THE International Finance Corp (IFC) has shown its faith in China's continuing economic boom by announcing two new projects.

The World Bank offshoot, which provides backing for private sector projects in developing countries, this week said it would invest US$7.5 million in an offshore venture-capital fund for the mainland.

In another development, the IFC announced plans to set up China market indices that would for the first time provide information on both A and B shares in the Hong Kong, Shanghai and Shenzhen markets.

The venture-capital fund, to be located in the Cayman Islands, is the first of its kind in China to be set up with IFC backing.

Called China Walden Investments, the fund will be managed by the Walden Group, a US venture-capital company with strong Asian links.

The fund, worth at least $25 million, but with a target size of $50 million, will invest in unlisted China securities. It will have a 10-year life and is expected to attract institutional investors from the US, Europe and Asia.

Its target investments will be in joint-venture projects in fields such as telecommunications, building materials, health care and bio-technology, software and infrastructure.

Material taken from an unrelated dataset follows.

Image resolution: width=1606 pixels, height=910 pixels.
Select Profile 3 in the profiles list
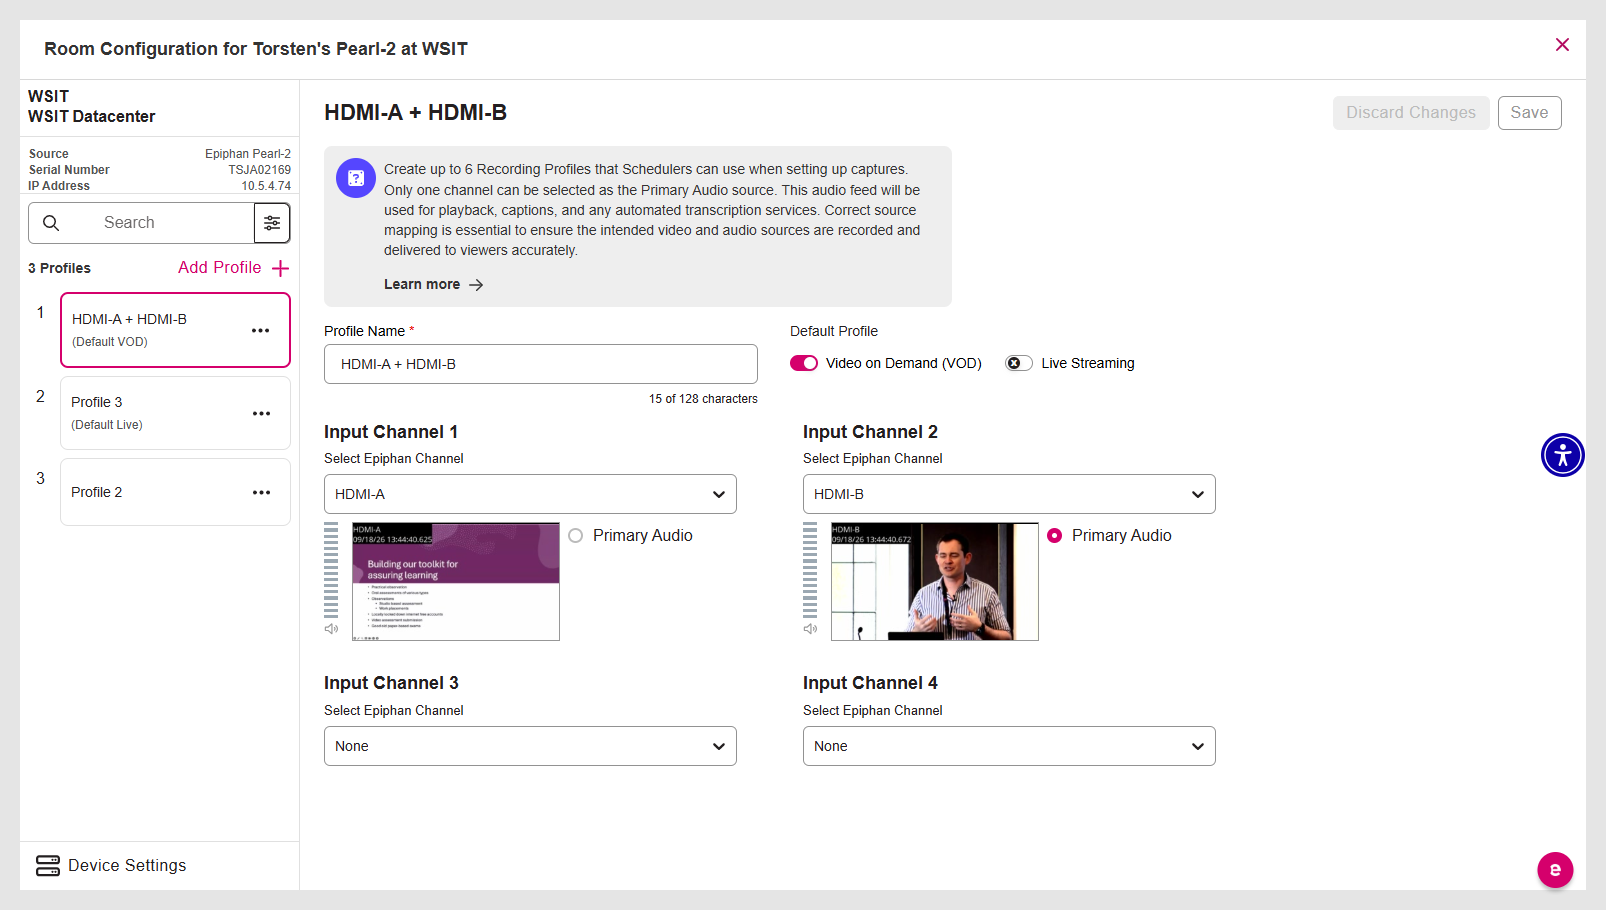(175, 413)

Varel Freeman, director of the IFC's Asia section, said: ''Through this project, the IFC hopes to introduce much-needed venture-capital management expertise to China.

''In addition, venture-capital funds provide an effective means for the IFC to support small and medium-sized enterprises.'' The IFC's Deborah Farrell said the offshore location would help to attract investors who might otherwise be concerned about the unpredictability of dealing with China's legal system.

She said the IFC would be looking at investing in other similar funds for the Chinese market.

Meanwhile, the IFC's new Global China Index will provide data on 81 stocks capitalised at about $17 billion.

Also being launched is the Investible China Index, which includes 16 B and H shares valued at about $1.7 billion.

The IFC is hoping its new indices will offer subscribers the first comprehensive source of information on the movements of all categories of mainland stocks.

China's stock exchanges expanded from 54 listed companies at the end of 1992 to 129 by September this year. More listings will be added next year.

''This increased volume of listings poses difficulties in maintaining a representative stock index,'' said Iyad Malas, manager of the IFC's Emerging Markets Database, explaining that it would need frequent updates to the index to maintain the level of capitalisation required.

The new indexes are being developed with the help of the Stock Exchange Executive Council, a securities policy institute based in Beijing.